Rose controversy left lasting shadow

Published: October 28, 2011
Section: Editorials


Celebrating the reopening of The Rose Art Museum, Brandeis community members talked about a new era for the university this week. But as much as the Rose debacle resonated with the arts community, the lessons of the crisis that followed resonated with many others who were unfamiliar and uninterested in the role of the arts at Brandeis.

What the university made clear in 2009 was that the original decision to close The Rose never considered the artwork. It was about an organization trying to close a budget deficit during a global recession, an institution trying to weigh the trade-offs between laying off workers, cutting academic departments and selling art to rescue finances.

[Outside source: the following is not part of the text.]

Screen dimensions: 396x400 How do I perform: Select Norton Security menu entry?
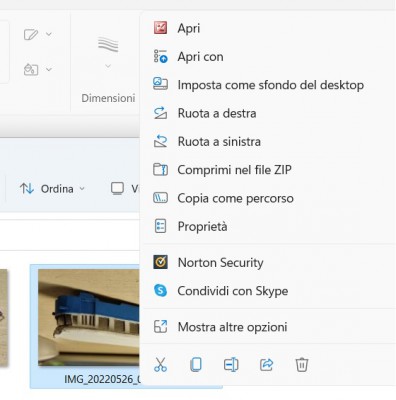(268, 263)
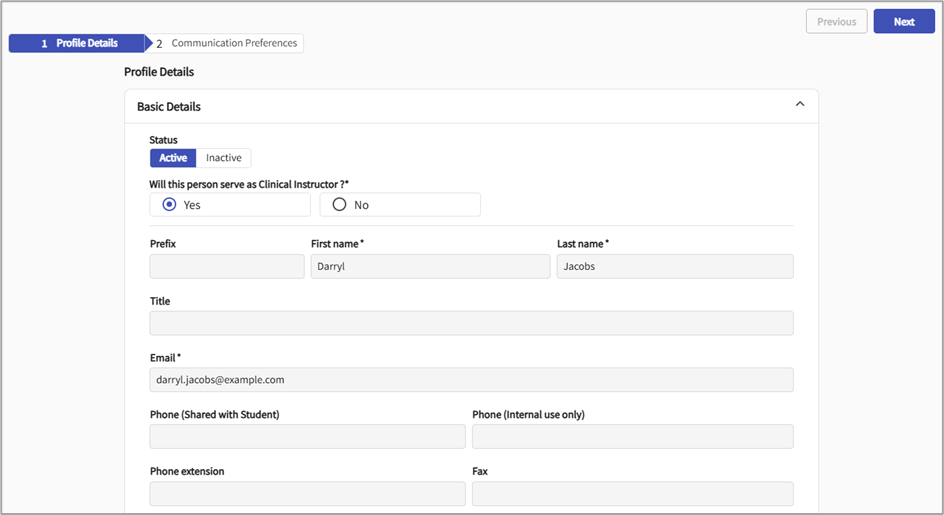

Then-President Jehuda Reinharz and management focused on the financial reasoning of the decision, not the wide-ranging impact on the community. The lesson from The Rose is clear: When leaders make decisions they need to listen to a wide range of voices and not just from their closest advisers. Had university leaders and trustees solicited feedback from the arts community before they announced their decision to sell the art, Brandeis would have been prepared for the response that followed and perhaps it would have conveyed or crafted it differently.

The Rose controversy also taught the university that communication and transparency, whether to students or alumni, is crucial for community members to feel connected. The original idea to sell the art was poorly thought out but its reasoning was not. Like all other institutions, in 2009 Brandeis was forced to make difficult decisions in order to account for unexpected and expanding losses of revenue.

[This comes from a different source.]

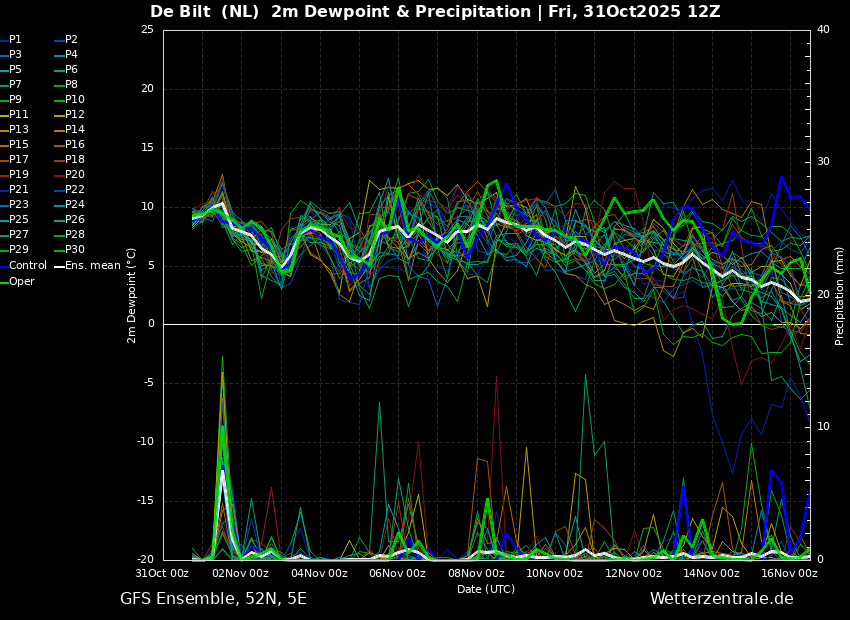Click the Date (UTC) axis label
The height and width of the screenshot is (620, 850).
tap(486, 589)
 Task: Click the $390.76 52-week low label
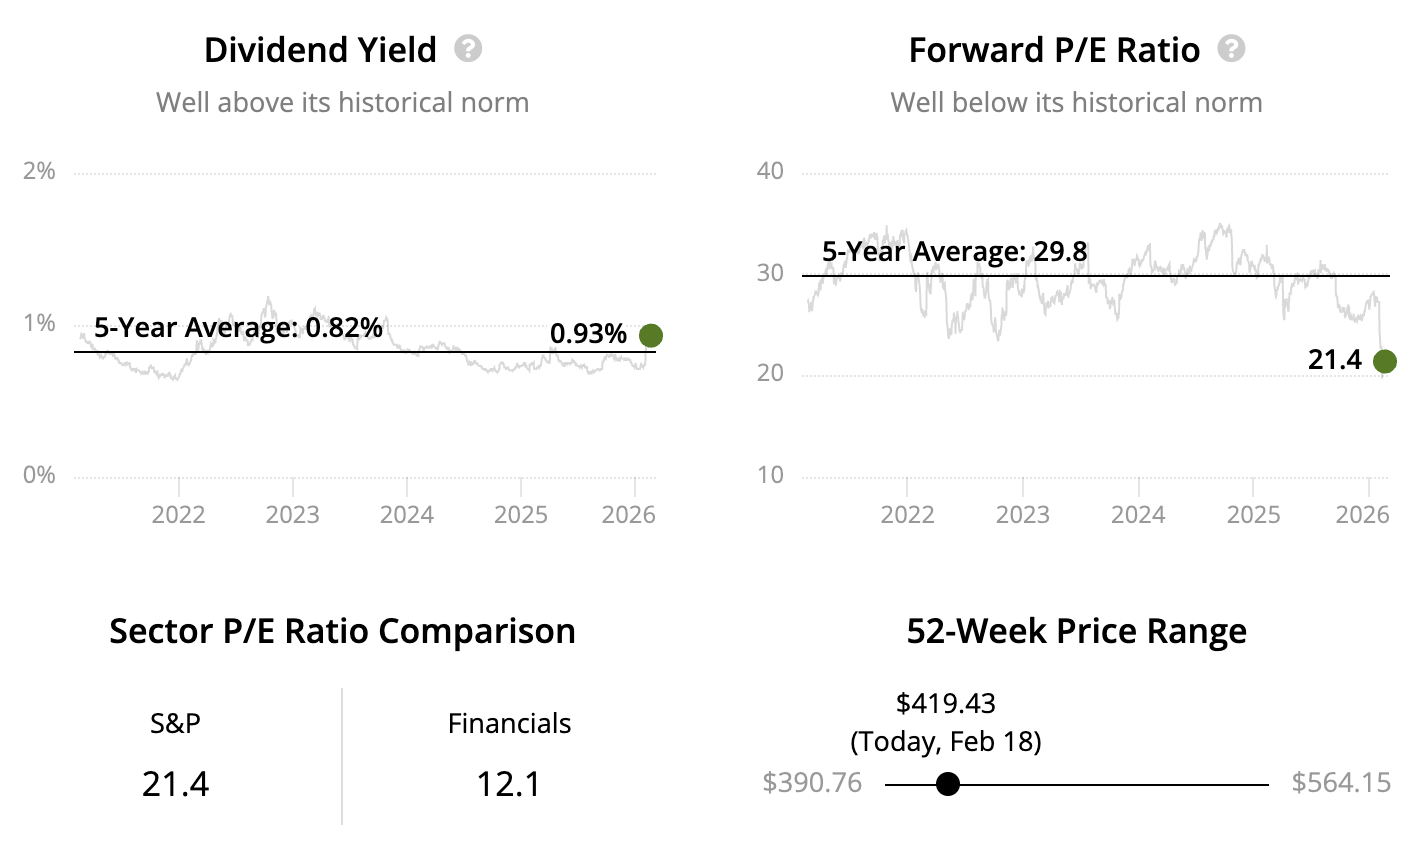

Decisions must me based on what is best for the university and that includes the impact it has on all people associated with the school. While financial stability is undoubtedly tied to the success and progress of universities, so to is it tied to the pride students and alumni have in their school.

For students both in and outside of the arts community, the Rose debacle shifted the focus of Brandeis so far from what we want our vision and image to be in the world. Now, we are just grateful to close the Rose chapter, mindful of the lessons that came with it, and continue to rebuild Brandeis’ image and influence in society.